I found the big-mouth, a young, dark-haired, freedom-loving kind of squirt, and looked him over.

“You must be something else in diplomacy class,” I observed. “Meet the new teacher.”

Somebody else might have thought about it, but he was the brash sort who knew all the answers.

“Come on!” he snorted. “This class is handled only by Special Agents. If you’re a Special Agent, why are you dressed up like a cadet? And why aren’t you carrying any of the newest weapons?”

Knowing Jeff, I’d known I’d run into the weapons question. Jeff had a weakness for every new toy the research department came up with, and he liked to show them off.

Happily he dropped the weakness when he got down to business, but infiltration class didn’t qualify.

“What I wear is my business,” I answered without anger, “and I’m an old-fashioned girl.” I brought the knife out of my thigh sheath fast, and flipped it into the wooden desk. It was a good class … only half of them jumped. “I happen to like old-fashioned weapons.”

“Where did you get that?” Freddy demanded, coming away from the wall he’d been leaning on. “Pete still has the original you were carrying.”

“It’s funny you should mention that,” I said, turning my head to look at him.

“Somehow, coming home from Pete’s office yesterday afternoon, I must have lost my way. I found myself in this big place with thousands of these things, and since there were so many I decided no one would miss just one so I borrowed it.”

“You broke into the armory!” he accused as a light ripple of laughter went through the room. “Wait until Pete finds out about this!”

“You can’t break into a place that has no locks,” I told him primly. “All you can do is stay away from the guards. And Freddy, I want to ask you something privately.” I wiggled a finger at him, and he came close. “Did Pete ever find out what happened to that box of Leverian cigars that disappeared on him?” I put very softly.

Freddy flushed and stared at me. “Ruining them was an accident, but how did you find out about it?” he demanded in a hiss. “You weren’t even here!”

“I’ve got friends,” I replied with a grin, keeping my voice low. “Those friends usually find out whatever there is to find out. If Pete hears about my knife, you can be sure he’ll hear about those cigars.”

“That’s blackmail,” he growled, putting his fists on his hips.

“Is that what it’s called?” I asked in the mildest of tones. “I’ve always looked on it as swapping favors. Does Pete still foam at the mouth at the thought of those cigars?”

“You win,” he conceded, not looking at all pleased. “But there’s got to be something in that story about you being related to Pete. You’re too much like him for it to be an accident.”

I laughed and turned back to the class as Freddy returned to his piece of wall. The class members hadn’t heard much of what had gone on between Freddy and me, but they had seen him back down. It had satisfied most of them, but not loudmouth.

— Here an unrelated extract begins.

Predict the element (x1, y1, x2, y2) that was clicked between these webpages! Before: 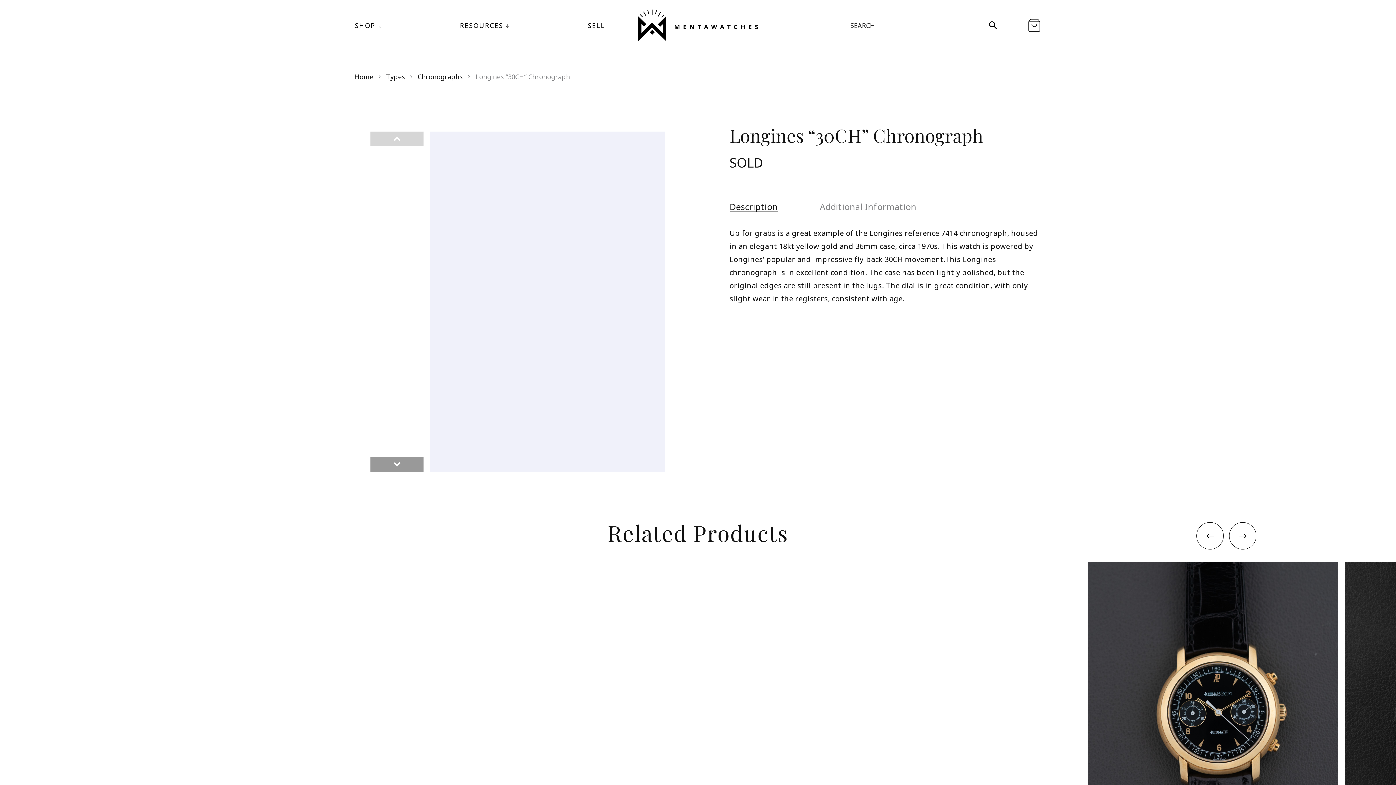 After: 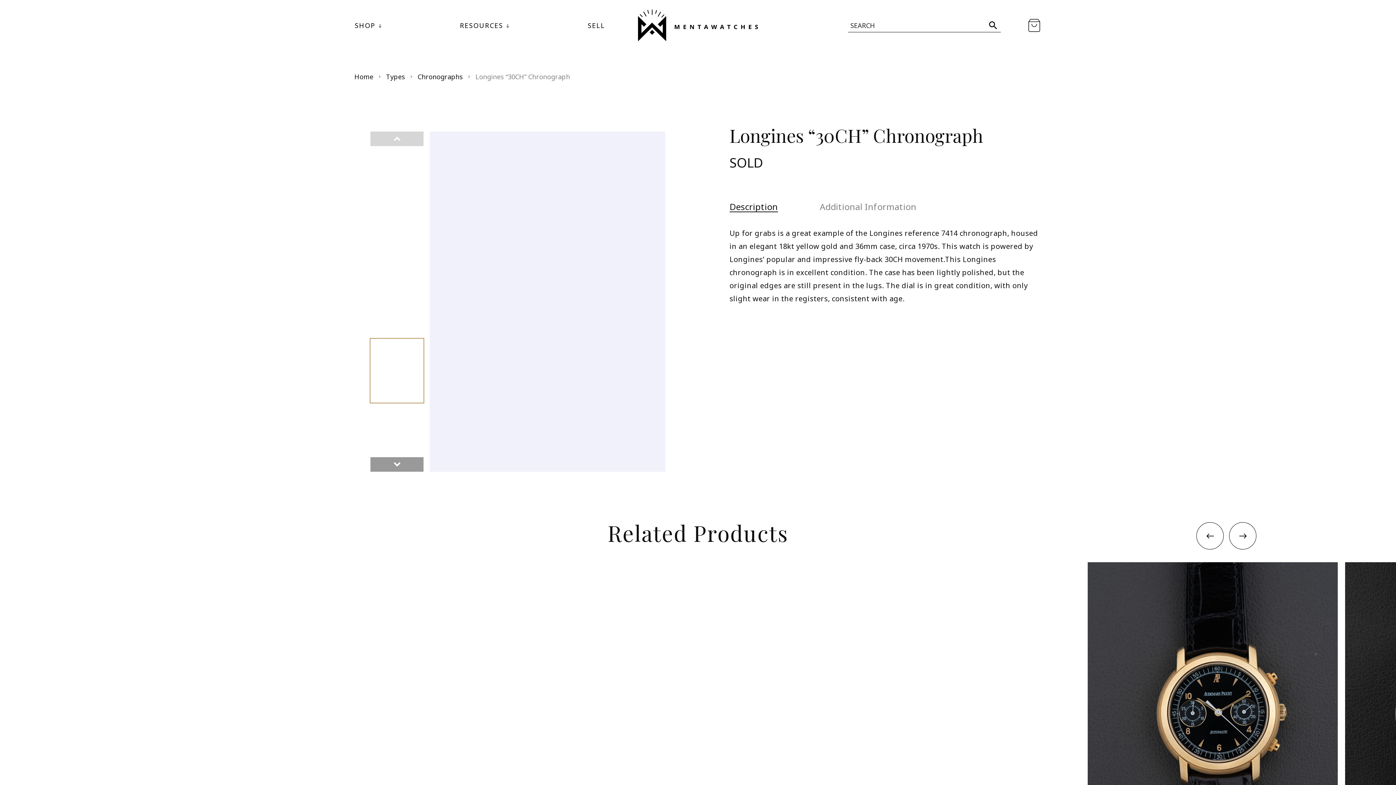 Action: bbox: (369, 338, 424, 403)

“You can’t tell me a knife comes anywhere near a disruptor,” he insisted, waving a hand at me. “You can’t do anything with a knife.”

“I’ll bet your name is Nalvidi,” I said as I looked him up and down, and the rest of the class chuckled.

Loudmouth frowned. “Sure my name is Nalvidi,” he returned belligerently. “What about it?”

“This about it,” I said with patience, pulling the knife out of the hardwood desktop.

“If you’re so foolish as to go on with this course of training, you will one day find yourself in a place where you have to get by a very alert guard. But the place will also be one where the first vibration of a disruptor will set off about six hundred different alarms. You will then have two choices: either go back where you came from without completing your assignment, or doing this.”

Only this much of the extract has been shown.